◆ Your instructions
Pictures aside, reproduce exactly and only the lines from the one containing "You are a GUI" through the end of the records.

[Screenshot grounding data]
.....

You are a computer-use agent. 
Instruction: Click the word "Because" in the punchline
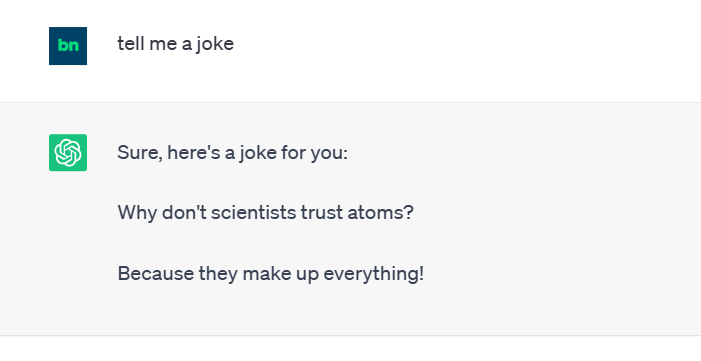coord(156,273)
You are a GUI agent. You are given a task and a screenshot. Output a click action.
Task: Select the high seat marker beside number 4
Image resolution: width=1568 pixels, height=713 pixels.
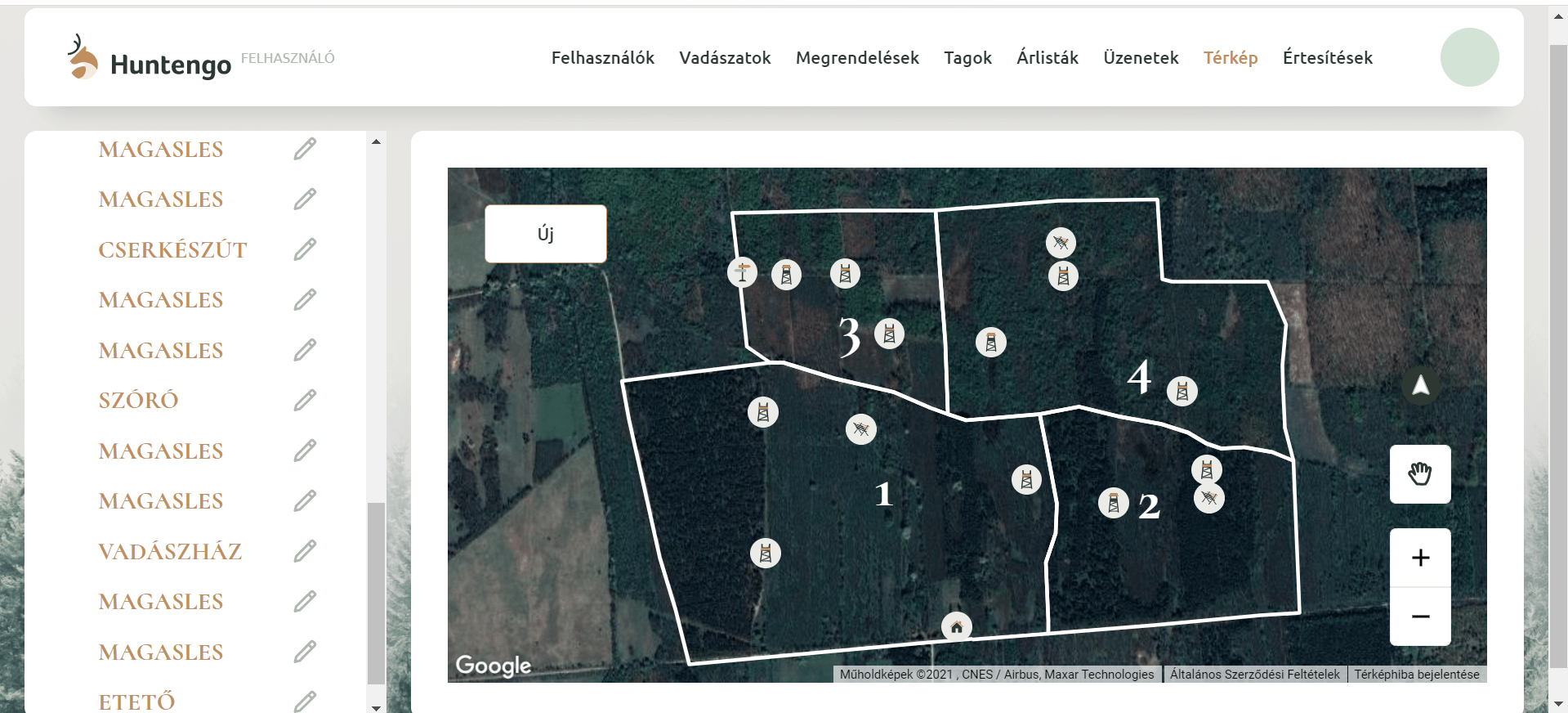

.....

◆ Solution for this exercise
You are a GUI agent. You are given a task and a screenshot. Output a click action.
Task: Select the high seat marker beside number 4
Image resolution: width=1568 pixels, height=713 pixels.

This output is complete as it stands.